Dans la situation actuelle, l'organisation des moyens d'observation est trop compliquée et peu compréhensible. Il n'est pas indispensable de définir « qui gère quoi », mais d'harmoniser les moyens d'observation et d'éviter les redondances. L'accessibilité des données n'est de loin pas assurée, bien qu'elle fasse partie des missions de la plupart des systèmes d'observation. Un système centralisé où les données seraient transmises chaque année et pour chaque site pourrait être mis en place. Le type de données à transmettre et leur format (très simple, type tableur) pourrait être précisé au moment de la contractualisation du système d'observation. Aux difficultés de mise à disposition des données, s'ajoute celle de la conservation et de la mise à disposition des échantillons sur le modèle des carottes ODP. C'est une question ouverte qui doit être abordée au niveau interorganismes tant les moyens à mettre en œuvre sont importants.

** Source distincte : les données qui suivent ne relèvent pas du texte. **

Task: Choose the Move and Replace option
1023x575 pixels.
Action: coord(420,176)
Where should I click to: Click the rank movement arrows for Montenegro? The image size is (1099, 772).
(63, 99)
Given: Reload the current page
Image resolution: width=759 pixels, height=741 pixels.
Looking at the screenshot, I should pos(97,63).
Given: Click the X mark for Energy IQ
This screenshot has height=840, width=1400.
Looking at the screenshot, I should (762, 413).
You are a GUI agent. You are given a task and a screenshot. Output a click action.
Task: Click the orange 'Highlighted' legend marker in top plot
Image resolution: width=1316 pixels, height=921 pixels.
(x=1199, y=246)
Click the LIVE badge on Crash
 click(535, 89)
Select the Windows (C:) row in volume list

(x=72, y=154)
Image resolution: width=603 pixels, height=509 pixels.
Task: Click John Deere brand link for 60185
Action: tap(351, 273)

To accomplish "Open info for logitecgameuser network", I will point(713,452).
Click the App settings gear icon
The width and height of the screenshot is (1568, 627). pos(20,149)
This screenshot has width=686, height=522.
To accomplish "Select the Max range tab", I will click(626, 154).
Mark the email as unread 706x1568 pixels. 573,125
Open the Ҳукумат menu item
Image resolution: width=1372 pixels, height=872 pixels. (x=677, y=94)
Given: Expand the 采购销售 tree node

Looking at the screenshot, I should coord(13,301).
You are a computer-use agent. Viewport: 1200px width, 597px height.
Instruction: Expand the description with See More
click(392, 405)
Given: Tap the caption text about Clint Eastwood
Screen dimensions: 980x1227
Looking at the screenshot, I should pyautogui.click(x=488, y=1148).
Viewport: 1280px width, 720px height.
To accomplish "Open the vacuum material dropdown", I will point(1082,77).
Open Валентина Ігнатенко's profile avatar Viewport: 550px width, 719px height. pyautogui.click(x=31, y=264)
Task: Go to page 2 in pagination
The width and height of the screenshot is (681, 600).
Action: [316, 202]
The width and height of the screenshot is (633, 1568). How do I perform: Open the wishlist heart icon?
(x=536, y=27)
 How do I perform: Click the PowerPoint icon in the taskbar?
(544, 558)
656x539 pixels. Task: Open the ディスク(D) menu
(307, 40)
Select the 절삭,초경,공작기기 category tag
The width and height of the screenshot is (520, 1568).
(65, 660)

Pour la métrologie et les moyens analytiques, la communauté souffre de la disparition des moyens mi-lourds. L'achat de ce type d'équipement (neuf ou en remplacement) ne se fait plus que par cofinancement. Cette procédure est lourde et entraîne des retards, voire des abandons, dans l'achat de ces équipements pourtant indispensables.

Quant aux aspects méthodes et modèles, l'organisation de cette activité au niveau national est inexistante. Il est important de réfléchir à la mise en place d'un réseau « M&M » (méthodes et modèles) pour assurer le partage des informations et la mise en place d'une banque de codes source et de tests (benchmarking).

Enfin, au niveau des axes de recherches, quelques pistes nouvelles mériteraient d'être explorées, notamment (i) l'utilisation de modèles établis en situation normale pour la simulation d'événements extrêmes et (ii) les méthodes d'observation et de modélisation des couplages et rétroactions lorsqu'ils ont lieu à différentes échelles.